DOCUMENT SEGMENT:

■ ■ ■ ■ ■ ■ ■

Meanwhile, the Navy took steps in 2008 to increase psychiatric care on the battlefield. Officials announced a plan to increase its deployable psychiatric teams from seven to twenty-three, one for each Marine Corps regimental combat team. A social worker was to be added to the existing four-person teams comprised of a psychiatrist or psychologist and three psychiatric technician corpsmen. The plan reflected the recognition that psychiatric specialists in the war zone would be able to build the relationships and trust necessary for more effective treatment and would eliminate soldiers’ guilt over leaving their comrades to seek mental health treatment in the rear. The teams were expected to be fully deployed in 2011.

The Navy also established the Naval Center for Combat and Operational Stress Control, its first comprehensive program to include stress training during both pre- and postdeployment. The center’s goals are to become a principal hub of data management, act as a catalyst of diverse stress research projects, and lead community outreach efforts within the military to reduce the stigma attached to PTSD and related disorders.

For more than two hundred years, America’s military medical corps has raced to keep pace with the evolving realities of war, both on and off the battlefield. In the twenty-first century, the American way of war is premised upon mobility, speed, technology, precision, and warrior empowerment. We may never be completely without war, but for as long as men and women in uniform serve our nation’s causes, equally heroic corpsmen and medics will carry on the proud tradition of risking their lives to save those who fall wounded on the battlefield.

Conclusion
 
 

E
ight generations of Americans have confronted war. More than 1 million have died on battlefields that over two centuries have been transformed by industrialization, science, and technology.

As America has gone to war more frequently in our recent history, war’s lethality has accelerated as well. Nearly ninety years passed between the Revolutionary War and the Civil War. Weapons evolved in size and speed and grew more deadly, but it was not until America entered World War I more than fifty years later that industrialization produced massive, mechanized weaponry capable of killing thousands in a day and hundreds of thousands in a single battle. World War II, the Korean War, and the Vietnam War each resulted in widespread death, increasingly complicated injuries, and new challenges for America’s military medical corps.

■ ■ ■ ■ ■ ■ ■

[Items from a data source]
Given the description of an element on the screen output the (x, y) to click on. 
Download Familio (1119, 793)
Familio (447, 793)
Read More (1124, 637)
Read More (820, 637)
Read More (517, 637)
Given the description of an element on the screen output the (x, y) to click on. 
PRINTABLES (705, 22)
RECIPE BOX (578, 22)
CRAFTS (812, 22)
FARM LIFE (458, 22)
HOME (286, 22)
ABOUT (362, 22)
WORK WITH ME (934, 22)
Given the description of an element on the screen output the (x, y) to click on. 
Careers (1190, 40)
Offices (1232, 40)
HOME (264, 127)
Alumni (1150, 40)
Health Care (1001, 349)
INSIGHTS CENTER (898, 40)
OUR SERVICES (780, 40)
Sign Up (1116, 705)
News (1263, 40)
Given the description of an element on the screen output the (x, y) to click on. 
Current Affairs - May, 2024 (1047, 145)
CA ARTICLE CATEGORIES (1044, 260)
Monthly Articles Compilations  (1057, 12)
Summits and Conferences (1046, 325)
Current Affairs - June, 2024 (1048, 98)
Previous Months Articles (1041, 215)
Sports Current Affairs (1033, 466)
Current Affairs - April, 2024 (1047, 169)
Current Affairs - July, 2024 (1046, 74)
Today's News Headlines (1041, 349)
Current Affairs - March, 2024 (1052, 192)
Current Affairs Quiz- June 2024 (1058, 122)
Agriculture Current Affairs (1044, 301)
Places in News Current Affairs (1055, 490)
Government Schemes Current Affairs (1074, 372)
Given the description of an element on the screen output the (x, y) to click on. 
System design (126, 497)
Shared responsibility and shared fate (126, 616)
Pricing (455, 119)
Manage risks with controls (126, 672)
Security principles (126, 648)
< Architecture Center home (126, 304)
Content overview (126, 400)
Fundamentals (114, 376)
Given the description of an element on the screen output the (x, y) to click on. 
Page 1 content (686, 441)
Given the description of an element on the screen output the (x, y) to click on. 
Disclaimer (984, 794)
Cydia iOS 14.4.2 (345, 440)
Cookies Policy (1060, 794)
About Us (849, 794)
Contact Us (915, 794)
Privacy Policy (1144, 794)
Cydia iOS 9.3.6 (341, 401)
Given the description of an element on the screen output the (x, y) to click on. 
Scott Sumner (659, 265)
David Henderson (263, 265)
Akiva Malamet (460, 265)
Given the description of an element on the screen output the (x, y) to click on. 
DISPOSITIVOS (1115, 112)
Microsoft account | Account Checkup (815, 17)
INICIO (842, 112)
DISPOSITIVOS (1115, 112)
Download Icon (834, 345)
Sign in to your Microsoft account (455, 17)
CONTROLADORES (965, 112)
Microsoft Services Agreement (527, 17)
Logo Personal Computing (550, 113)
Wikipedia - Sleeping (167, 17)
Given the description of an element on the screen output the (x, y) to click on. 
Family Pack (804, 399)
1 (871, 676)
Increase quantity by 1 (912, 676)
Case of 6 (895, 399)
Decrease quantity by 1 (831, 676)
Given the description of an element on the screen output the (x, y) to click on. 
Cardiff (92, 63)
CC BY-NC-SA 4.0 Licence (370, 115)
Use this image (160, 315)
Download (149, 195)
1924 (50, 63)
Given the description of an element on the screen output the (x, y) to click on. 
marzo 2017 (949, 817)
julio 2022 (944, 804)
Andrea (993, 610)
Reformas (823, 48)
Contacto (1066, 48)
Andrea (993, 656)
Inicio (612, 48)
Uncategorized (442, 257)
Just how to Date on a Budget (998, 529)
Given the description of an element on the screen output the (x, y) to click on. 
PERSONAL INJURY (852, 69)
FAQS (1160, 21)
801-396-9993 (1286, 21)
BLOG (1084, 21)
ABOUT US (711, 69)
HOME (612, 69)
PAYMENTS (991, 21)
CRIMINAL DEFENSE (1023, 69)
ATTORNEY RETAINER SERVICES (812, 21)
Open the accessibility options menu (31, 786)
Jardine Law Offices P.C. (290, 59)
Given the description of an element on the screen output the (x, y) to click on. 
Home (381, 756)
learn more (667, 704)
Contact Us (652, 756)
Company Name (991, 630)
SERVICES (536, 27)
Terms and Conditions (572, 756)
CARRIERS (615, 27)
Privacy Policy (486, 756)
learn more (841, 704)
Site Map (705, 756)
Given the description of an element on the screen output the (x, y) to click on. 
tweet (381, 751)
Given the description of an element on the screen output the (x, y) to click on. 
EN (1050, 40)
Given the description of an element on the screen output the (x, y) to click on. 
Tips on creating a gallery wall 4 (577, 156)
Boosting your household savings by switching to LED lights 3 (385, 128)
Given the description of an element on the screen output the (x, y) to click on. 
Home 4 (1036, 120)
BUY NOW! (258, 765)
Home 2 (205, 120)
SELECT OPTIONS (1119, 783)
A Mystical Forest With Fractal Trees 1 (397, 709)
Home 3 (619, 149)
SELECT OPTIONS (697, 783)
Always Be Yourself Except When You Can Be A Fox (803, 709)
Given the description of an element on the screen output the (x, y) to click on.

■ ■ ■ ■ ■ ■ ■

TASKS AND EXERCISES:
(1) Answer these from the passage on military medicine:
(a) To how many deployable psychiatric teams did the Navy plan to increase in 2008?
(b) The Naval Center for Combat and Operational Stress Control aims to reduce the stigma attached to which disorders?
(c) How many years passed between the Revolutionary War and the Civil War?
(2) Go on with the passage on military medicine, picking up after its final sentence.
None of the entries is needed for the work that follows.

YOUR RESPONSES:
(1)
(a) Twenty-three, up from seven.
(b) PTSD and related disorders.
(c) Nearly ninety years.

(2)
Military medicine adapted to the unique realities of the battlefield in each war and pioneered medical advances that frequently redefined civilian health care. The modern ambulance system was developed during the Civil War when Union and Confederate armies and their doctors faced thousands of casualties for the first time in battle. The pavilion design adopted by hospitals for nearly a century was conceived by Civil War doctors who sought to improve the sanitary conditions in military hospitals in the mid-nineteenth century.

At the outset of World War I, military surgeons sewed a wounded soldier’s basilic vein at the elbow to a donor’s radial artery at the wrist for direct, unmatched blood transfer. The failure rate demonstrated the need to match donor and recipient blood types, which served as an impetus to the creation of a viable blood bank. Although at the time they lacked the technology to preserve blood, the military medical corps demonstrated the enormous potential of blood transfusions and blood banks. They also refined the practice of triage, the immediate assessment and staged treatment of injuries, which was originated by French doctors.

During World War II, corpsmen and medics helped establish antibiotics as a cornerstone of modern medicine. They were the first to use sulfa drugs on a widescale basis to control infections. By the end of the war, they also proved that the new drug penicillin was even more effective. That validation on the battlefield served as a harbinger of the development of dozens of other antibiotics in the postwar years.